• YOUR TASKS:
1 > Restate the paragraph of the Baroche and Surat passage that begins "The last chapter concluded" more briefly, keeping its main facts.
2 > Transcribe the stretch of the Baroche and Surat passage from "Nabob's Authority-Consequent Happiness" through "Salsette and Elephanta.".
3 > Write the next part of the Baroche and Surat passage, picking up right after its final sentence.

• DOCUMENT PASSAGE:
╔══

Incantations and ceremonies were performed in the Hindoo temples, to propitiate Ganesa, the god of wisdom and policy, with other deities, in favour of Baroche. Similar supplications were offered up in the Mahomedan Musjids, and at the sacred fires of the Parsees. They speak highly in praise of British administration in India.

Charms, talismans, and magical ceremonies of various descriptions, were said to have been practised by different castes, in hopes of producing the same effect.




Final Departure from Baroche-Arrival at Surat-Abolition of the

Nabob's Authority-Consequent Happiness of Surat-Gloomy Aspect of the Company's Affairs in 1783–Effects of a dreadful Storm-Character of Avyar, a celebrated Female PhilosopherPulparra-Introduction of Vaccination in India—Statement of Medical Practice in India--Arrival at Bombay-Excursion to the Islands of Salsette and Elephanta.

The last chapter concluded with the evacuation of Baroche, Dhuboy, and all the valuable districts belonging to the East India Company in Guzerat. When the yacht on which the chief and council embarked from Baroche arrived on the southern banks of the Nerbudda, we had the mortification to behold the Mahratta flag waving over the ramparts. It was the first time the natives had witnessed that standard of oppression. Their tears and other expressions of sorrow on that sad occasion have been recorded; some of them accompanied us to Surat in hopes of procuring situations under the English Government, either there or at Bombay.

Thus were the civil and military servants on the Baroche establishment, obliged to leave that once happy settlement, in the midst of the rainy season, and to seek an asylum at Surat, until the navigation



opened to Bombay at the breaking up of the southwest monsoon in October. The three months now spent there afforded but little novelty or interest to a former description in 1772, and several subsequent visits.

The double government which had then existed in Surat, from the conclusion of the treaty entered into by the East India Company with the nabob's father, Moyen Odeen, in the middle of the eighteenth century, was attended with many inconveniences. The firmaun obtained at that time from the Mogul emperor vested the English Company with the government of Surat castle, and the command of the imperial Aleet stationed at that emporium. It also gave them power to appoint a naib, or deputy, to the nabob, for the administration of affairs in that city. This mingled government of the English and nabob continued during the reign of Moyen Odeen, who died in 1763, and of his son Cootub Odeen, who filled that station during the whole of my residence in India, and died in 1790. Nizam Odeen succeeded his father in the nabobship, but the authority of the Mogul emperor being at that time dwindled to a name, this title was never confirmed by the court of Delhi. Nizam Odeen dying in 1799, the government of Bombay very properly interfered in the appointment of a successor, with a view of putting an end to tumults, confusion, and mischief, which on various occasions had molested the peace of Surat, occasioned by the exactions, oppressions, and corrupt administration in the nabob's durbar; especially in collecting the revenues and conducting the police of the city. This mal-administration had so often disturbed the happiness of the inhabitants, the walls and



fortifications were in such a defenceless state, for want of timely repairs, and the surrounding districts had been so often invaded on the nabob's quarrels with the Mahrattas, that it was evident the power of a Surat nabob, now no longer an officer of the Mogul emperor, was inadequate to this important situation.

╚══

• LISTED ENTRIES:
╔══

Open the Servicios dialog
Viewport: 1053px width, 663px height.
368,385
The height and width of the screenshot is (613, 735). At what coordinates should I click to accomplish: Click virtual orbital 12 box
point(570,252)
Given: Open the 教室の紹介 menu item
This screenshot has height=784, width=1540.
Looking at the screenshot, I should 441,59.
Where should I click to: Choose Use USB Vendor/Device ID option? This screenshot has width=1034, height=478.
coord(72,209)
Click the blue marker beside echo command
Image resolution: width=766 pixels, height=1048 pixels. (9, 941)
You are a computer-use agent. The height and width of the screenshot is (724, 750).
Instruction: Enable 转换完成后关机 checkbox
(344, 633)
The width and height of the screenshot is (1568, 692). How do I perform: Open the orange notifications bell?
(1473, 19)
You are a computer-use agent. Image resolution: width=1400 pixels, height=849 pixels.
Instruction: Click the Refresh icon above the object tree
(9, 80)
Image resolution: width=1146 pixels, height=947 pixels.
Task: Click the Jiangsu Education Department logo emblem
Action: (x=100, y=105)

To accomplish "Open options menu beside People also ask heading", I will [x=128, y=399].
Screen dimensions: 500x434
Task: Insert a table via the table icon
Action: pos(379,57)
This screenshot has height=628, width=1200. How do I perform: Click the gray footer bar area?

╚══

• PER-TASK ANSWERS:
1 > The previous chapter ended with the evacuation of Baroche, Dhuboy, and the East India Company's other valuable districts in Guzerat. When the yacht carrying the chief and council reached the southern banks of the Nerbudda, the Mahratta flag was already flying over the ramparts. It was the first time the natives had seen that standard. Their grief had been recorded, and some of them went along to Surat hoping to obtain positions under the English Government there or at Bombay.

2 >
Nabob's Authority-Consequent Happiness of Surat-Gloomy Aspect of the Company's Affairs in 1783–Effects of a dreadful Storm-Character of Avyar, a celebrated Female PhilosopherPulparra-Introduction of Vaccination in India—Statement of Medical Practice in India--Arrival at Bombay-Excursion to the Islands of Salsette and Elephanta.

3 >
After a full and clear arrangement between the Governor-General in council at Calcutta, and Nassar Odeen, the brother of the last deceased nabob, the Bombay government was authorized to conclude a new treaty with Nassar Odeen, and to constitute him nabob of Surat, under the protection of the English East India Company, on the following conditions, viz. That an offensive and defensive alliance should take place between the contracting parties ; that the civil and military administration should be on the part of the Company ; that the new nabob should be entitled to all the respect and distinctions of his predecessors, should have a suitable share of the revenue for his own expenses and those of his officers, and security for himself, his relations, and immediate servants, from the authority and process of the courts.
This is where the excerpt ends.